Russian Army general (1880–1945)

Dmitry Mikhaylovich Karbyshev (Дмитрий Михайлович Карбышев; – 18 February 1945) was a Red Army general, professor of the Soviet General Staff Academy (Doctor of Military Sciences), and Hero of the Soviet Union (posthumously).

==Biography==

===Early years===
Karbyshev was born in Omsk to the well-known Siberian Cossack Starshyna family of Kryashen Tatar origin and spoke both Russian and Tatar of Kryashen accent. His father died when he was twelve, and he was raised by his mother. Despite financial difficulties, he graduated from the Siberian Cadet Corps (today Omsk Cadet Corps of Ministry of Defense) in 1898 and went on to attend the Saint-Petersburg Nikolaev Military Engineering College (Uchilishche), from which he graduated in 1900. He was assigned to serve in the 1st East Siberian Sapper Battalion, in charge of battlefield telegraph operations (chief of cable section of a telegraph company), and was stationed in Manchuria.

===Russo-Japanese War and World War I===
During the Russo-Japanese War (1904 to 1905), Karbyshev was responsible in building bridges, and conducting reconnaissance patrols, as well as telegraph operations. He was at the Battle of Mukden and was decorated for bravery. He was promoted to Lieutenant (poruchik) at the end of the war.

Karbyshev subsequently served in Vladivostok. He returned to St. Petersburg to graduate from the Nikolaev Military Engineering Academy in 1911 (present-day Saint Petersburg Military Engineering-Technical University).

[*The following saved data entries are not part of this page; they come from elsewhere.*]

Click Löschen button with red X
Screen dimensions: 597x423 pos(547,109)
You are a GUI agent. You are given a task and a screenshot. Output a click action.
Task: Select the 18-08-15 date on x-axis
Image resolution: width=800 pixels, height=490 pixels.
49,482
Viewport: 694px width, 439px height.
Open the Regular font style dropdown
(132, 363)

Promoted to Staff Captain, he was then sent to Brest-Litovsk as commander of a sapper company, and participated in the construction of fortifications for the Brest Fortress.

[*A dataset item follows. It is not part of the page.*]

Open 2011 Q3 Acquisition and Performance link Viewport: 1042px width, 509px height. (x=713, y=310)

At the start of World War I, Karbyshev was involved in combat operations in the Carpathians under General Aleksei Brusilov’s 8th Army on the Southwestern Front. At first he was the divisions' engineer for the 78th and the 69th Infantry Divisions, later chief of engineer service for the 22nd Finland Riflemen Corps. In early 1915, he was at the Siege of Przemyśl, where he was wounded in the leg. He was decorated with the Order of St. Anne for bravery and promoted to lieutenant colonel. In 1916, he participated in the Brusilov Offensive. With the February Revolution and the collapse of the Russian Empire, Karbyshev joined the local Red Guard in December 1917 while stationed at Mogilev-Podolsky (today Ukraine). From 1918, he was an officer in the Bolshevik Red Army.

===Civil War===
During the Russian Civil War, Karbyshev oversaw the construction of numerous fortifications, particularly the Kakhovka Platzdarm, and held senior positions at the headquarters of the North Caucasus Military District. In 1920, he was chief engineer of the Soviet 5th Army and the assistant of chief engineer of the Southern Front (second formation). Karbyshev supervised engineering support for the assaults on Chongar fortifications and Perekop against the White movement in the Crimea.

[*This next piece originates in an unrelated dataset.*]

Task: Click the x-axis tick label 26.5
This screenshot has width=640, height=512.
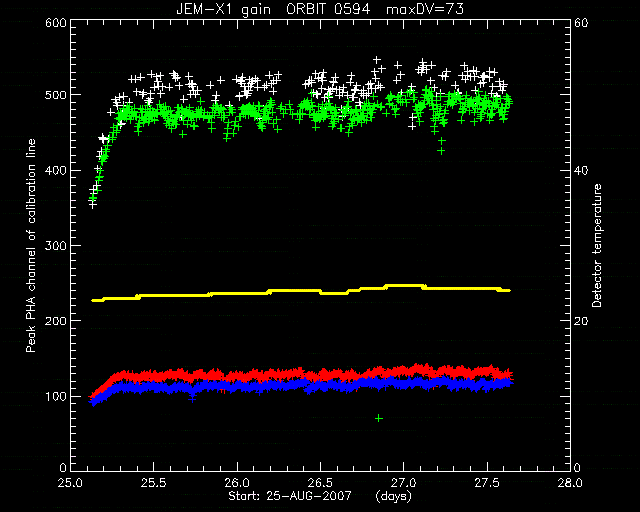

===Interbellum period in academy===
From 1923 to 1926, Karbyshev was the Chairman of the Engineering Committee of the Main Military Engineering Administration of the Red Army. In 1926, he became an instructor at the M. V. Frunze Military Academy, and in 1936, he joined the General Staff Academy. In 1929, Karbyshev was appointed to design Stalin line and Molotov line. In February 1934, he was appointed the Head of Department of Military-Engineering Science of General Staff Academy. Since 1936, Karbyshev was an assistant to the Head of Department of Large Formations' Tactics of the Academy. He was promoted to Professor in 1938, and to the military rank of lieutenant general in the Corps of Engineers in 1940. In 1941, Karbyshev was awarded doctorate in military sciences. He published over 100 research papers in military engineering and military history. He specialized in the construction and demolition of obstacles, and in the issues involved in crossing rivers and other water obstacles. His articles and manuals on the theory of engineering and battlefield operations and tactics were mandatory for reading by Red Army commanders in the pre-war years. He also served as a consultant for the restoration of the Trinity Lavra of St. Sergius outside of Moscow.

===World War II===
During the Winter War of 1939–40 between the Soviet Union and Finland, as a member of the group to the assistant of chief of the Main Military-Engineering Administration in fortification construction Karbyshev travelled to the front lines to advise troops on engineering support in breaching the Mannerheim Line.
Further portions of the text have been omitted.